My hands on with the HoloLens 2 last week left me thinking I had experienced the future of computing. However, it reaffirmed my concern that Microsoft is vulnerable in terms of its leadership in the space.
The design of the HoloLens 2 itself reveals the source of some of this consternation. To achieve better balance on the head, Microsoft has moved the computing and battery components to the rear of the device. That makes a lot of sense; there's no need for them to be weighing down the front of the device. That said, there's an argument that it should not be weighing down the device at all. Indeed, promising but lumbering Magic Leap has reassigned such electronics to a puck designed to be worn on one's waist, enabling the head-mounted part of its device to be as light as possible.
Magic Leap, though, represents but one of the potential challengers to Microsoft, and a long shot at that. Indeed, while Microsoft has shipped a relatively small number of HoloLens headsets, it reaching a second generation is milestone given the long history of industry setbacks including Google Glass, the scuttling of Intel's Vaunt project and recent layoffs at smart glasses startup North.

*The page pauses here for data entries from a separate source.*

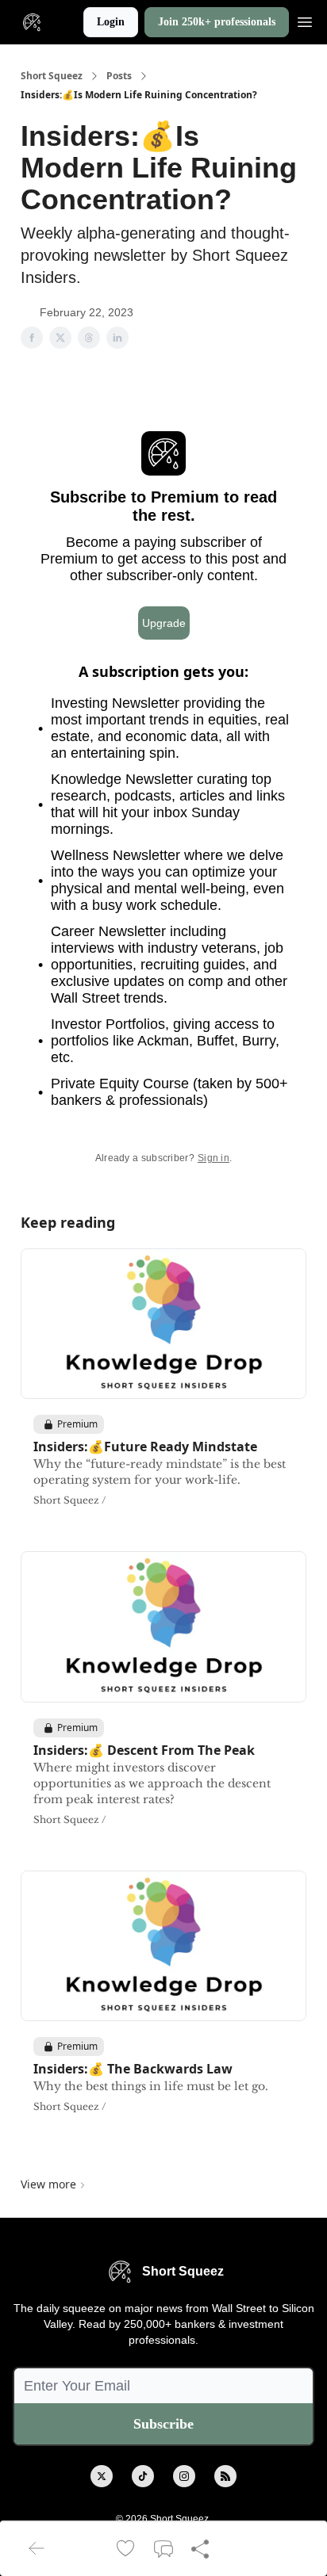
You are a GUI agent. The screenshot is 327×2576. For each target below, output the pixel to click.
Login (111, 22)
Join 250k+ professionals (216, 22)
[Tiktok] (142, 2476)
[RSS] (225, 2476)
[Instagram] (184, 2476)
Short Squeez (52, 76)
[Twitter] (101, 2476)
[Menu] (304, 20)
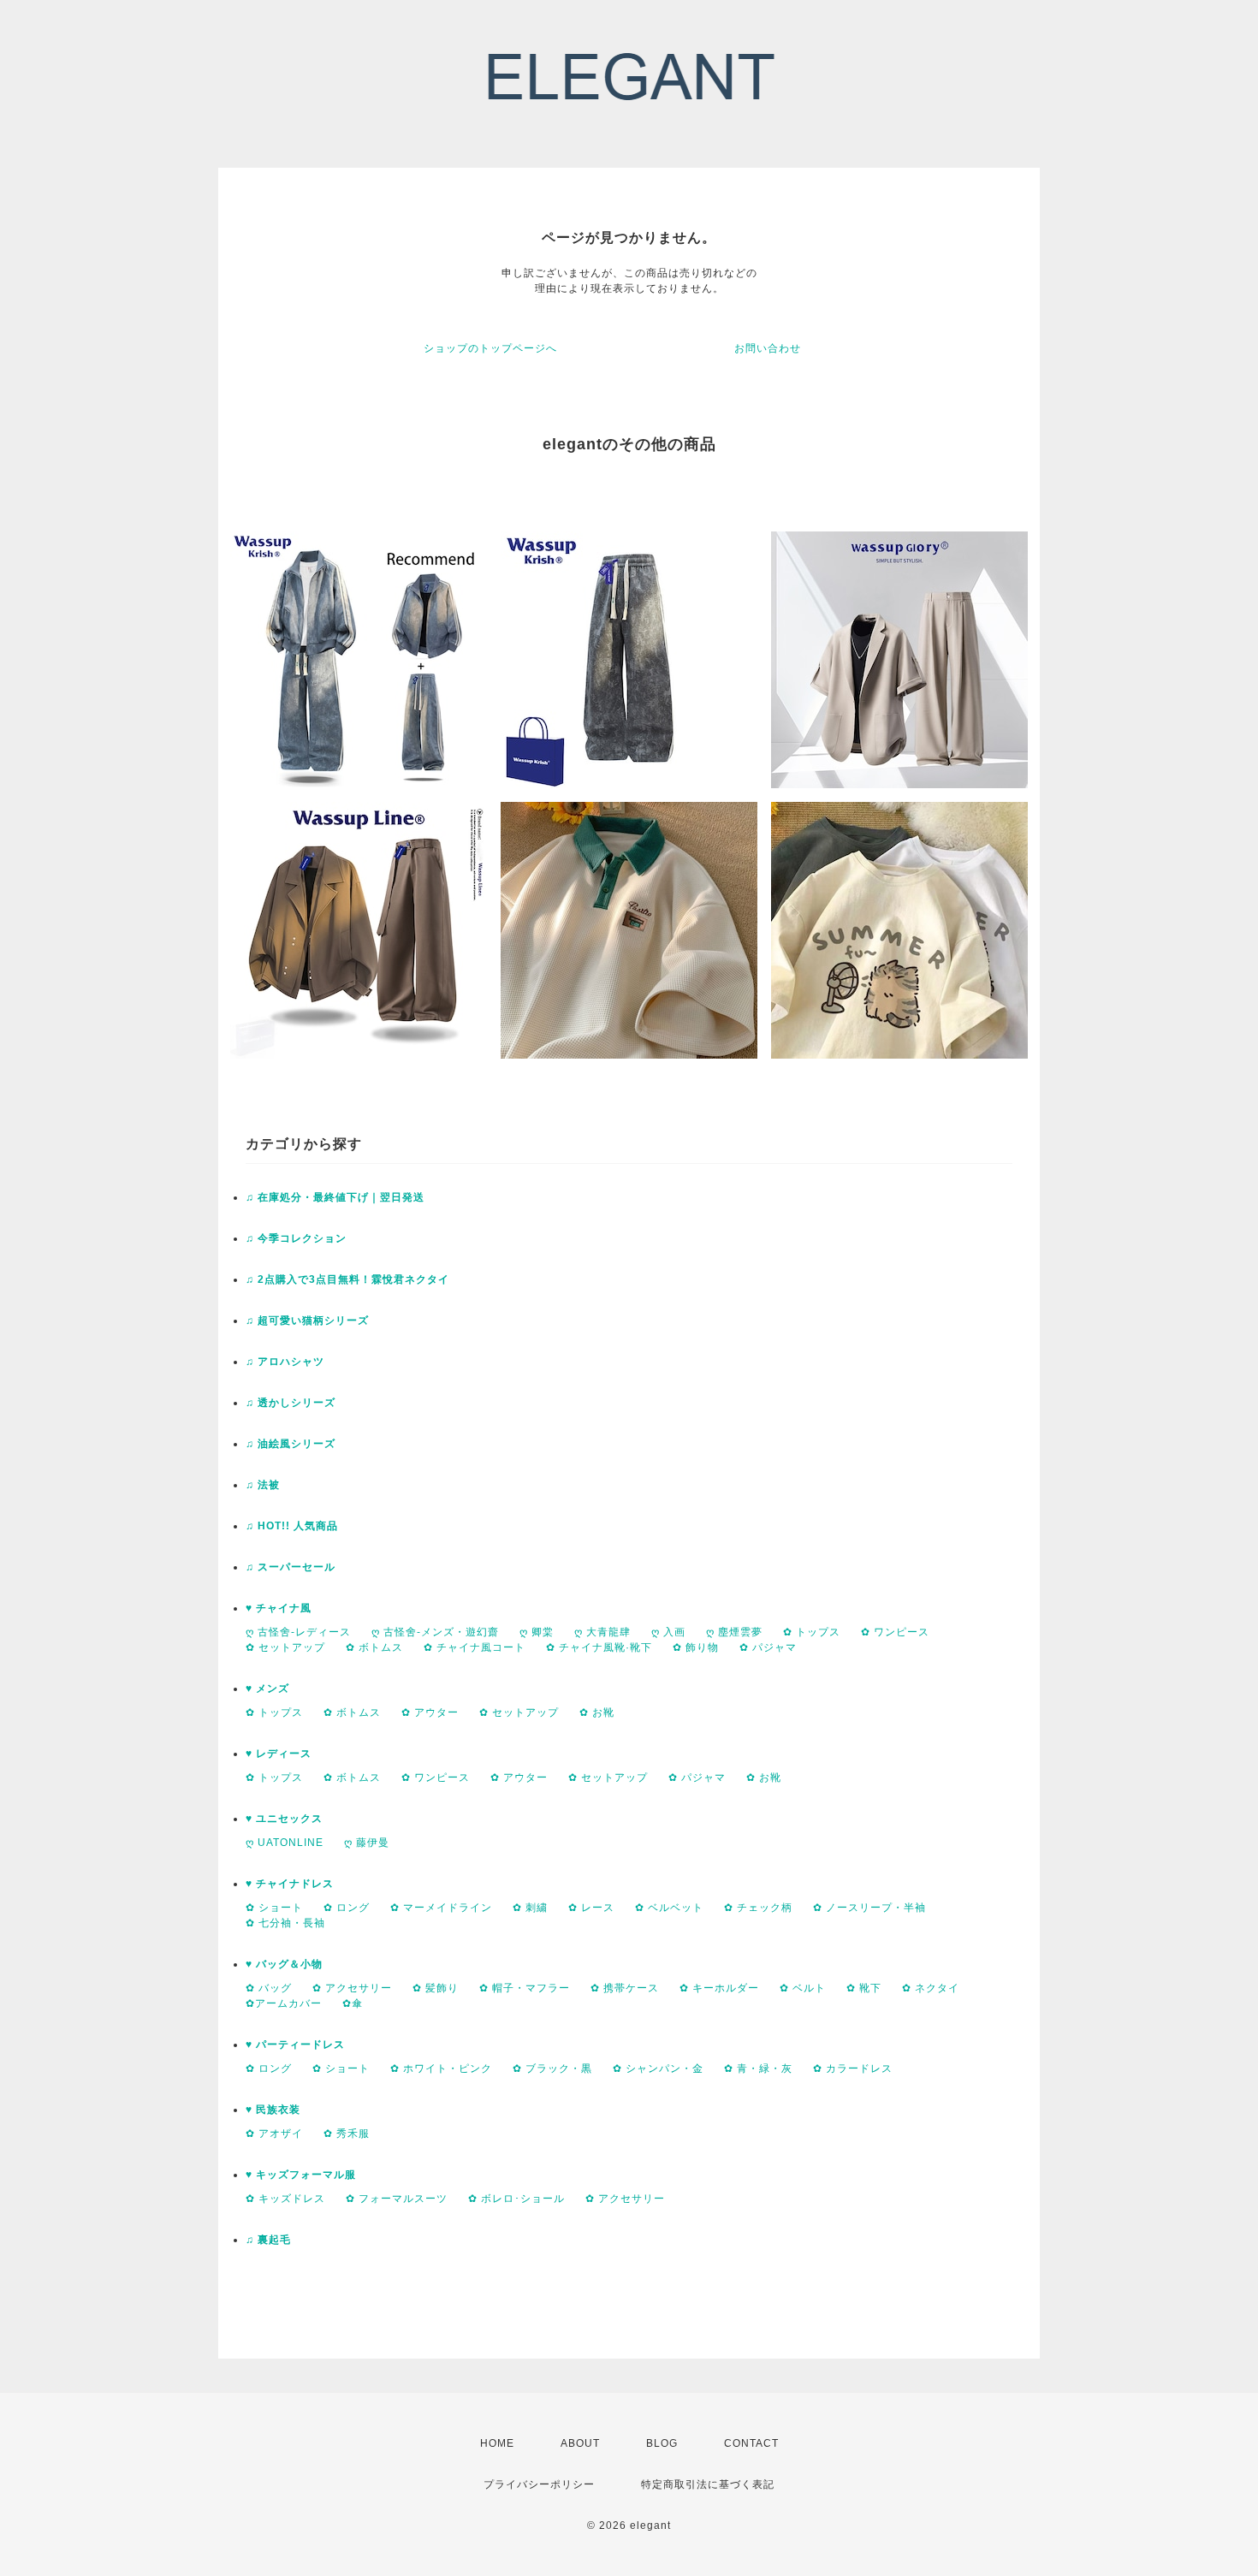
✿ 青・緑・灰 (758, 2068)
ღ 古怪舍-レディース (298, 1632)
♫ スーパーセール (290, 1567)
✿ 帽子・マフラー (524, 1988)
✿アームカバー (284, 2003)
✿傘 (352, 2003)
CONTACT (751, 2443)
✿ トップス (811, 1632)
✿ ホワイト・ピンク (441, 2068)
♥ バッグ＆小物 (284, 1964)
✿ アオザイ (274, 2134)
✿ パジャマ (768, 1647)
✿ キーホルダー (719, 1988)
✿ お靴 (596, 1712)
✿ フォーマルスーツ (397, 2199)
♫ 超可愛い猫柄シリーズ (307, 1321)
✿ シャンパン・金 (658, 2068)
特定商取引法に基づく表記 (707, 2484)
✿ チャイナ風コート (474, 1647)
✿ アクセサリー (352, 1988)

Indeed, if one were to discount specialized hardware for a moment and simply look at developers' consumer opportunity, it's clearly with Apple. Recent rumors that its AR headset could materialize as soon as the end of this year would align with three opportunities. The first two of these are continued improvements to ARKit that could be announced as this year's WWDC event and the introduction of a new iPhone that represents another leap in processor generations for Apple.
The third would be adoption of a nascent short-range wireless technology that is part of the Wi-Fi 6 standard: 802.ax. The latest iteration of the long-simmering 60 GHz Wi-Fi variant once known as WiGig, 802.11ax promises to enable short-range virtually latency-free mutligigabit data transfer between devices and remote video displays. This is a capability tailored for technologies such as VR and AR, one that should yield a far more satisfying experience than the VR smartphone shells such as Samsung's Gear VR and Google's Daydream or the PC-tethered options from the likes of Lenovo and Acer using Microsoft's approach.

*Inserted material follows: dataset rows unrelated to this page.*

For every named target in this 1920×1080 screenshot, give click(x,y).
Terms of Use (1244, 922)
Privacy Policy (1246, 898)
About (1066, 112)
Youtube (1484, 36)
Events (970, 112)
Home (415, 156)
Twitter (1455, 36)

Also: Microsoft HoloLens 2: Everything developers and IT pros need to know TechRepublic
Without anticipating any further innovations than these, an Apple AR headset paired with a next-gen iPhone could yield a significant pricing advantage. It would have considerable headroom to compete with the HoloLens 2 even with the sunk cost of a an iPhone coming in at about $1,000. It's the most obvious kind of product that would fulfill newly rebranded CEO "Tim Apple"'s promise of pipeline products to "blow you away."

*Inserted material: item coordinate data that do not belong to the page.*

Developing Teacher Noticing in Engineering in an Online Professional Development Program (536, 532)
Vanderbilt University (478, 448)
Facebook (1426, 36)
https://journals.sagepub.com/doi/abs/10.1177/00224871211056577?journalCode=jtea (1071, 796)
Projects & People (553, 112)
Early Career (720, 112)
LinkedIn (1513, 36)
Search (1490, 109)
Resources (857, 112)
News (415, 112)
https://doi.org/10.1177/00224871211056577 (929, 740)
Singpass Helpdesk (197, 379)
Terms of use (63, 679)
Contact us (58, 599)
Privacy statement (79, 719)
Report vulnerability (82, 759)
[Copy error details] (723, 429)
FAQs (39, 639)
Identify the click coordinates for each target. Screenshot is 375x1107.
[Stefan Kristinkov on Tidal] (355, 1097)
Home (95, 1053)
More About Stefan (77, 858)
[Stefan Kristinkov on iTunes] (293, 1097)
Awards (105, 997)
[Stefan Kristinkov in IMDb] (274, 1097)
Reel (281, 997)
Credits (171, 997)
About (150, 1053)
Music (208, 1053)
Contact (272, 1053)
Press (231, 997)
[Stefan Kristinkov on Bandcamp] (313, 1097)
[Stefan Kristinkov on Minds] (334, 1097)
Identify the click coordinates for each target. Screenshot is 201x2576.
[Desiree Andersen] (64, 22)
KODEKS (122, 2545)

At least in the short-term, this would hardly be a death blow to Microsoft's HoloLens efforts. In fact, the company not only seems to accept such imminent competition but is anticipating it. This is evident in its embrace of cross-platform mixed reality experiences that an Apple headset would presumably slide into as well as a greater focus on the cloud infrastructure and business application development around mixed reality than on the HoloLens hardware business itself. It might be tough for Microsoft to see yet another technology category it entered early ultimately made a hit by its longtime rival. However, at least this time the company's success metrics aren't contingent on it being the device unit volume leader, a position in which it has never found a sustained footing.